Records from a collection
◇ ◇ ◇ ◇

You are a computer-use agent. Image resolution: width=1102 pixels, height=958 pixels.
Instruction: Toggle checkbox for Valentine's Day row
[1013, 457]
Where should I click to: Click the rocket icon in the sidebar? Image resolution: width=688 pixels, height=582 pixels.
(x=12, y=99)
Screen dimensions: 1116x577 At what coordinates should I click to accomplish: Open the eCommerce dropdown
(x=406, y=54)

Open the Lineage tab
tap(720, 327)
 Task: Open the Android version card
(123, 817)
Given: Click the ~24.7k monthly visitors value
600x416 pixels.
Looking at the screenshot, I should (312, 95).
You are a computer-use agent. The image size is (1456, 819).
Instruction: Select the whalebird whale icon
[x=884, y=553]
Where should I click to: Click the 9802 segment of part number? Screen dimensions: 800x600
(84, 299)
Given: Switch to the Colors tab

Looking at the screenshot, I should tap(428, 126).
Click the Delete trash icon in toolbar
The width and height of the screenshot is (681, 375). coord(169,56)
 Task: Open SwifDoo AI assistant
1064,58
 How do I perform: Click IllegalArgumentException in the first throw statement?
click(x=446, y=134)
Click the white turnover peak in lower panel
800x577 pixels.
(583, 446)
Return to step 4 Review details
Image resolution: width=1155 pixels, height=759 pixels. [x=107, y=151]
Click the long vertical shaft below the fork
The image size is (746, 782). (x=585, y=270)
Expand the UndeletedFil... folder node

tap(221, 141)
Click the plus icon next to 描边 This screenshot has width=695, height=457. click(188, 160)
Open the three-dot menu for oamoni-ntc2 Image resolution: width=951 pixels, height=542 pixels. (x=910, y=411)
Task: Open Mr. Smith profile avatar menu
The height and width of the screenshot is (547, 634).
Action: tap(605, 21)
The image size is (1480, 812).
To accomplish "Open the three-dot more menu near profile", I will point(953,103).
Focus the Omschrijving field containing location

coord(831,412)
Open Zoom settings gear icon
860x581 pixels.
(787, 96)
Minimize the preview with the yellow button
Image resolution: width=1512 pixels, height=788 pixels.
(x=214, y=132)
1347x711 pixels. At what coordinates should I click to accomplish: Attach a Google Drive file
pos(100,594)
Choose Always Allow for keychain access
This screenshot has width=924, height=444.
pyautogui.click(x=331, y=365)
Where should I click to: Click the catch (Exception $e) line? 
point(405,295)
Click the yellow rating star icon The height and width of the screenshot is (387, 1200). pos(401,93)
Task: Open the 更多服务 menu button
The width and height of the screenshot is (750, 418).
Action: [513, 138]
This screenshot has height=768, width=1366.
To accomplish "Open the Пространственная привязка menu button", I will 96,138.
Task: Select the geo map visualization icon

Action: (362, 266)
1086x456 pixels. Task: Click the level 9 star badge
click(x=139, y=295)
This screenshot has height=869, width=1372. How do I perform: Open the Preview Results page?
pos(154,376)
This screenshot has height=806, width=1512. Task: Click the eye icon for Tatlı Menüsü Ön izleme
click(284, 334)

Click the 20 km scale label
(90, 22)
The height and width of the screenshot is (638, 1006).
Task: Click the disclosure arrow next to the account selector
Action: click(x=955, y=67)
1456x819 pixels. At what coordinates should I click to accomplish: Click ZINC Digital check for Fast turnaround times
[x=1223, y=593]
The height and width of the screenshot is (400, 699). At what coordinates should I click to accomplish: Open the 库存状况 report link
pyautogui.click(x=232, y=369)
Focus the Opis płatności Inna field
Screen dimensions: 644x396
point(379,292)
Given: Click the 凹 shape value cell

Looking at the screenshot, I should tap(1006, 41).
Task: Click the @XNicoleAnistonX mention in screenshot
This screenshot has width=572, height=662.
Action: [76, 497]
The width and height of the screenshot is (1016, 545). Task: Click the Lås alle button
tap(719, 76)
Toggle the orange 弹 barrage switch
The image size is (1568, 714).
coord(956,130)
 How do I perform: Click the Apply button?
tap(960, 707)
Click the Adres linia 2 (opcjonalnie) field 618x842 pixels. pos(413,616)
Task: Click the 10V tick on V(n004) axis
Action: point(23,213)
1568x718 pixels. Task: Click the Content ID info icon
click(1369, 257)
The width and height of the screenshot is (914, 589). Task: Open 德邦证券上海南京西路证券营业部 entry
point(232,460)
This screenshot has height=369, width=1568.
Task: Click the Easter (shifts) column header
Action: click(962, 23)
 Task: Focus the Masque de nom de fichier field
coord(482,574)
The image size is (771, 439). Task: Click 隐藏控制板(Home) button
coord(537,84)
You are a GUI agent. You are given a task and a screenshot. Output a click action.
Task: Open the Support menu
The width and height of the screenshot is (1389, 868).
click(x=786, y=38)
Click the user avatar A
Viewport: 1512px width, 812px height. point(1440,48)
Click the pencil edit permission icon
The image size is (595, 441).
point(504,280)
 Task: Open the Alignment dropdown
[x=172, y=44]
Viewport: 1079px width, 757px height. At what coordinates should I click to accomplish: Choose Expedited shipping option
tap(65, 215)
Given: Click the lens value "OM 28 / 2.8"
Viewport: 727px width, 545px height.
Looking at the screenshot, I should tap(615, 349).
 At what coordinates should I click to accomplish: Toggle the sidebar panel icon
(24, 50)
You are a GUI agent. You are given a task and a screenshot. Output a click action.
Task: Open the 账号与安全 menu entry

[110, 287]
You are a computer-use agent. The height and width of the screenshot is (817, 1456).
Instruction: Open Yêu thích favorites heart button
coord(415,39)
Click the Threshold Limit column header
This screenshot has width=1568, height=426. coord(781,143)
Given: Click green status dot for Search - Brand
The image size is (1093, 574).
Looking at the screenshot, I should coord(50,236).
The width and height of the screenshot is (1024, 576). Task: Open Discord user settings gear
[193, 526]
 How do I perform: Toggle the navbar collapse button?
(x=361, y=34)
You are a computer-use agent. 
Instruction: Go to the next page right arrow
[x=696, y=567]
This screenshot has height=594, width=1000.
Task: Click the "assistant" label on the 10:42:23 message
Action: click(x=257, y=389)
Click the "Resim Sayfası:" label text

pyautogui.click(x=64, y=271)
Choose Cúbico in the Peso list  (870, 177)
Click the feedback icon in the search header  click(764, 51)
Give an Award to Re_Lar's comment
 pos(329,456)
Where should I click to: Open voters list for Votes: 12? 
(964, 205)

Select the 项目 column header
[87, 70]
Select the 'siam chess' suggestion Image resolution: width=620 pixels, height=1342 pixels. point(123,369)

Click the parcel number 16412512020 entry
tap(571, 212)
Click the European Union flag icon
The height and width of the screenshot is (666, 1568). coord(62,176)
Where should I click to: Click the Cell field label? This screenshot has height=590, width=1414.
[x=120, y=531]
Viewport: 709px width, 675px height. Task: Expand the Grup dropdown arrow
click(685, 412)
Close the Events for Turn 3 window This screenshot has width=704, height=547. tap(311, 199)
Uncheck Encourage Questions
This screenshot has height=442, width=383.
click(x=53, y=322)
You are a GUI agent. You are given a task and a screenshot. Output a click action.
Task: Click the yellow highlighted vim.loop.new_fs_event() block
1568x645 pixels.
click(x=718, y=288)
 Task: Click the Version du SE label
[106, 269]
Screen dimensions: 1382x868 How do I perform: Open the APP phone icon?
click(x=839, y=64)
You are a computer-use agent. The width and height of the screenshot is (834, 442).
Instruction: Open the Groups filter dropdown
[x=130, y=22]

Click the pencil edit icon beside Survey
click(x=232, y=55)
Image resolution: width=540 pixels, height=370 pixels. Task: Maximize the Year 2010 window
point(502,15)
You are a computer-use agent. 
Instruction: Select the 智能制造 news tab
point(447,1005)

◇ ◇ ◇ ◇

■ **PROBLEM REQUIREMENTS**: Write every line of the entries again, word for word.

■ **ANSWER BOX**:
You are a computer-use agent. Image resolution: width=1102 pixels, height=958 pixels.
Instruction: Toggle checkbox for Valentine's Day row
[1013, 457]
Where should I click to: Click the rocket icon in the sidebar? Image resolution: width=688 pixels, height=582 pixels.
(x=12, y=99)
Screen dimensions: 1116x577 At what coordinates should I click to accomplish: Open the eCommerce dropdown
(x=406, y=54)

Open the Lineage tab
tap(720, 327)
 Task: Open the Android version card
(123, 817)
Given: Click the ~24.7k monthly visitors value
600x416 pixels.
Looking at the screenshot, I should (312, 95).
You are a computer-use agent. The image size is (1456, 819).
Instruction: Select the whalebird whale icon
[x=884, y=553]
Where should I click to: Click the 9802 segment of part number? Screen dimensions: 800x600
(84, 299)
Given: Switch to the Colors tab

Looking at the screenshot, I should tap(428, 126).
Click the Delete trash icon in toolbar
The width and height of the screenshot is (681, 375). coord(169,56)
 Task: Open SwifDoo AI assistant
1064,58
 How do I perform: Click IllegalArgumentException in the first throw statement?
click(x=446, y=134)
Click the white turnover peak in lower panel
800x577 pixels.
(583, 446)
Return to step 4 Review details
Image resolution: width=1155 pixels, height=759 pixels. [x=107, y=151]
Click the long vertical shaft below the fork
The image size is (746, 782). (x=585, y=270)
Expand the UndeletedFil... folder node

tap(221, 141)
Click the plus icon next to 描边 This screenshot has width=695, height=457. click(188, 160)
Open the three-dot menu for oamoni-ntc2 Image resolution: width=951 pixels, height=542 pixels. (x=910, y=411)
Task: Open Mr. Smith profile avatar menu
The height and width of the screenshot is (547, 634).
Action: tap(605, 21)
The image size is (1480, 812).
To accomplish "Open the three-dot more menu near profile", I will point(953,103).
Focus the Omschrijving field containing location

coord(831,412)
Open Zoom settings gear icon
860x581 pixels.
(787, 96)
Minimize the preview with the yellow button
Image resolution: width=1512 pixels, height=788 pixels.
(x=214, y=132)
1347x711 pixels. At what coordinates should I click to accomplish: Attach a Google Drive file
pos(100,594)
Choose Always Allow for keychain access
This screenshot has width=924, height=444.
pyautogui.click(x=331, y=365)
Where should I click to: Click the catch (Exception $e) line? 
point(405,295)
Click the yellow rating star icon The height and width of the screenshot is (387, 1200). pos(401,93)
Task: Open the 更多服务 menu button
The width and height of the screenshot is (750, 418).
Action: [513, 138]
This screenshot has height=768, width=1366.
To accomplish "Open the Пространственная привязка menu button", I will 96,138.
Task: Select the geo map visualization icon

Action: (362, 266)
1086x456 pixels. Task: Click the level 9 star badge
click(x=139, y=295)
This screenshot has height=869, width=1372. How do I perform: Open the Preview Results page?
pos(154,376)
This screenshot has height=806, width=1512. Task: Click the eye icon for Tatlı Menüsü Ön izleme
click(284, 334)

Click the 20 km scale label
(90, 22)
The height and width of the screenshot is (638, 1006).
Task: Click the disclosure arrow next to the account selector
Action: click(x=955, y=67)
1456x819 pixels. At what coordinates should I click to accomplish: Click ZINC Digital check for Fast turnaround times
[x=1223, y=593]
The height and width of the screenshot is (400, 699). At what coordinates should I click to accomplish: Open the 库存状况 report link
pyautogui.click(x=232, y=369)
Focus the Opis płatności Inna field
Screen dimensions: 644x396
point(379,292)
Given: Click the 凹 shape value cell

Looking at the screenshot, I should tap(1006, 41).
Task: Click the @XNicoleAnistonX mention in screenshot
This screenshot has width=572, height=662.
Action: [76, 497]
The width and height of the screenshot is (1016, 545). Task: Click the Lås alle button
tap(719, 76)
Toggle the orange 弹 barrage switch
The image size is (1568, 714).
coord(956,130)
 How do I perform: Click the Apply button?
tap(960, 707)
Click the Adres linia 2 (opcjonalnie) field 618x842 pixels. pos(413,616)
Task: Click the 10V tick on V(n004) axis
Action: point(23,213)
1568x718 pixels. Task: Click the Content ID info icon
click(1369, 257)
The width and height of the screenshot is (914, 589). Task: Open 德邦证券上海南京西路证券营业部 entry
point(232,460)
This screenshot has height=369, width=1568.
Task: Click the Easter (shifts) column header
Action: click(962, 23)
 Task: Focus the Masque de nom de fichier field
coord(482,574)
The image size is (771, 439). Task: Click 隐藏控制板(Home) button
coord(537,84)
You are a GUI agent. You are given a task and a screenshot. Output a click action.
Task: Open the Support menu
The width and height of the screenshot is (1389, 868).
click(x=786, y=38)
Click the user avatar A
Viewport: 1512px width, 812px height. point(1440,48)
Click the pencil edit permission icon
The image size is (595, 441).
point(504,280)
 Task: Open the Alignment dropdown
[x=172, y=44]
Viewport: 1079px width, 757px height. At what coordinates should I click to accomplish: Choose Expedited shipping option
tap(65, 215)
Given: Click the lens value "OM 28 / 2.8"
Viewport: 727px width, 545px height.
Looking at the screenshot, I should tap(615, 349).
 At what coordinates should I click to accomplish: Toggle the sidebar panel icon
(24, 50)
You are a GUI agent. You are given a task and a screenshot. Output a click action.
Task: Open the 账号与安全 menu entry

[110, 287]
You are a computer-use agent. The height and width of the screenshot is (817, 1456).
Instruction: Open Yêu thích favorites heart button
coord(415,39)
Click the Threshold Limit column header
This screenshot has width=1568, height=426. coord(781,143)
Given: Click green status dot for Search - Brand
The image size is (1093, 574).
Looking at the screenshot, I should coord(50,236).
The width and height of the screenshot is (1024, 576). Task: Open Discord user settings gear
[193, 526]
 How do I perform: Toggle the navbar collapse button?
(x=361, y=34)
You are a computer-use agent. 
Instruction: Go to the next page right arrow
[x=696, y=567]
This screenshot has height=594, width=1000.
Task: Click the "assistant" label on the 10:42:23 message
Action: click(x=257, y=389)
Click the "Resim Sayfası:" label text

pyautogui.click(x=64, y=271)
Choose Cúbico in the Peso list  (870, 177)
Click the feedback icon in the search header  click(764, 51)
Give an Award to Re_Lar's comment
 pos(329,456)
Where should I click to: Open voters list for Votes: 12? 
(964, 205)

Select the 项目 column header
[87, 70]
Select the 'siam chess' suggestion Image resolution: width=620 pixels, height=1342 pixels. point(123,369)

Click the parcel number 16412512020 entry
tap(571, 212)
Click the European Union flag icon
The height and width of the screenshot is (666, 1568). coord(62,176)
Where should I click to: Click the Cell field label? This screenshot has height=590, width=1414.
[x=120, y=531]
Viewport: 709px width, 675px height. Task: Expand the Grup dropdown arrow
click(685, 412)
Close the Events for Turn 3 window This screenshot has width=704, height=547. tap(311, 199)
Uncheck Encourage Questions
This screenshot has height=442, width=383.
click(x=53, y=322)
You are a GUI agent. You are given a task and a screenshot. Output a click action.
Task: Click the yellow highlighted vim.loop.new_fs_event() block
1568x645 pixels.
click(x=718, y=288)
 Task: Click the Version du SE label
[106, 269]
Screen dimensions: 1382x868 How do I perform: Open the APP phone icon?
click(x=839, y=64)
You are a computer-use agent. The width and height of the screenshot is (834, 442).
Instruction: Open the Groups filter dropdown
[x=130, y=22]

Click the pencil edit icon beside Survey
click(x=232, y=55)
Image resolution: width=540 pixels, height=370 pixels. Task: Maximize the Year 2010 window
point(502,15)
You are a computer-use agent. 
Instruction: Select the 智能制造 news tab
point(447,1005)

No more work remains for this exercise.